The Plaintiff in this case feeling, perhaps, that a Fiat for 4000 l. on the ground he has stated, and which I have followed, would be as ridicu­lous as it is outrageous, adds, that he has chil­dren, among whom are sour growing-up daugh­ters, [Page 16] who, in their future prospects in life, may receive considerable injury; and he then swears, that he has good reason to be convinced he has suf­fered damages to the amount of FOUR THOU­SAND POUNDS and upwards—how?—by an advance to a performer, and the injuries his family or himself may hereafter suffer. See, my Lords, the danger that might arise from any man carving the measure of his own redress, in estimating the value of the injury he has sustained; that which is but ideal will become real, and he will tell you he has good reason to be convinced: and I beseech your Lordships attention to this, because it illustrates the doctrine of the law (which I shall submit to you) with respect to bail in actions of defamation.
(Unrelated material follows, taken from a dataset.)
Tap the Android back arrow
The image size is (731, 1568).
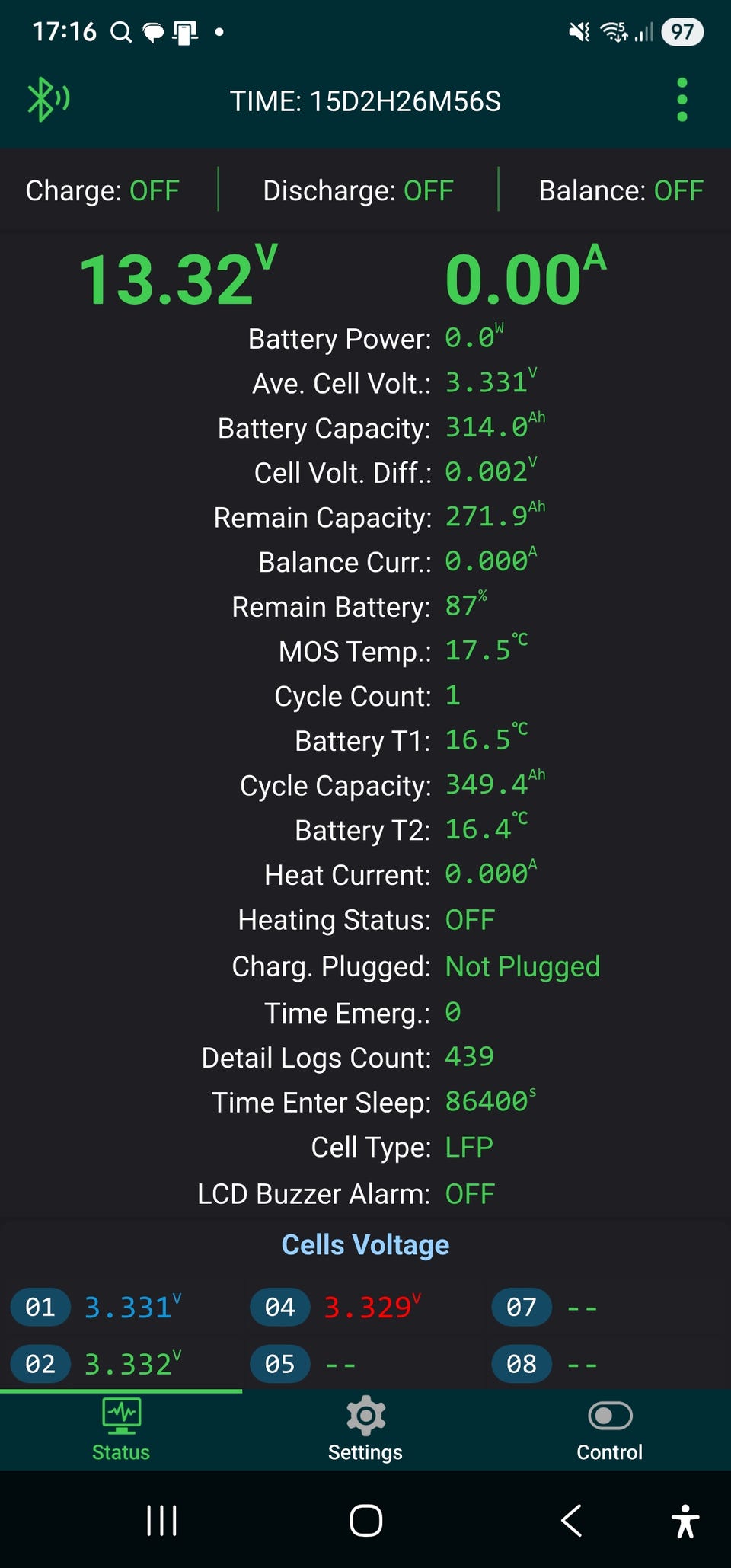(x=571, y=1521)
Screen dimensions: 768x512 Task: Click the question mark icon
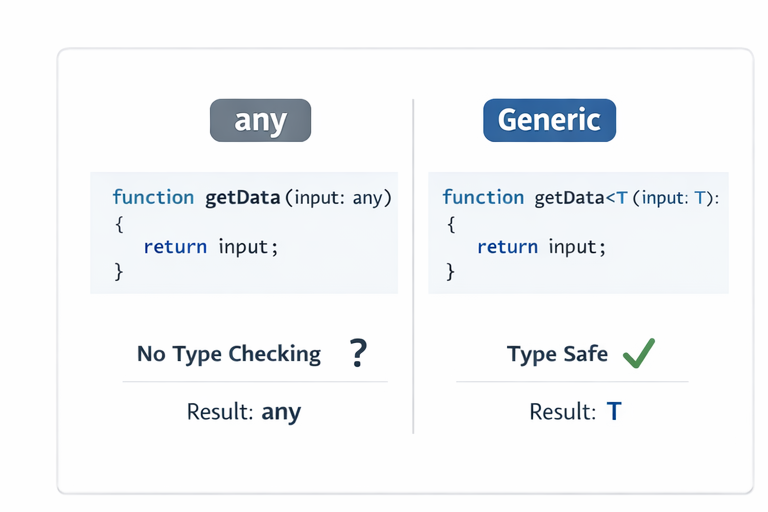358,353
The Plaintiff concludes his affidavit in stating, that John Magee (the Defendant) gives out that he is a man of very considerable property, as well in money as in several News Papers. Why this is introduced I cannot discover, it is introduced as true, and if true, it is a reason for a common appearance, because the Plaintiff himself alledges a sufficient responsibility in the Defendant whom he sues.

The Defendant, John Magee, has made an affidavit in aid of the present application, in which [Page 17] he swears, that a writ issued in or as of last Trinity Term, to the Sheriffs of the City of Dublin, marked for the sum of 4000 l. under authority of a Fiat granted by the Lord Chief Justice, and founded on an affidavit of Richard Daly the Plaintiff; that upon such writ he was arrested in June last; that in consequence of a number of vexatious suits and prosecutions against him, and in conse­quence of the proceedings in this cause, and from the reiterated abuse he has received in the Free­man's Journal, he is extremely injured in his credit, insomuch, that though he has used every effort in his power, he cannot now procure bail in this cause for the amount of the sum marked at the foot of said writ, or to any larger amount than 500 l. and saith, he verily believes, that the Plaintiff hath not suffered damage in this cause to any amount whatsoever.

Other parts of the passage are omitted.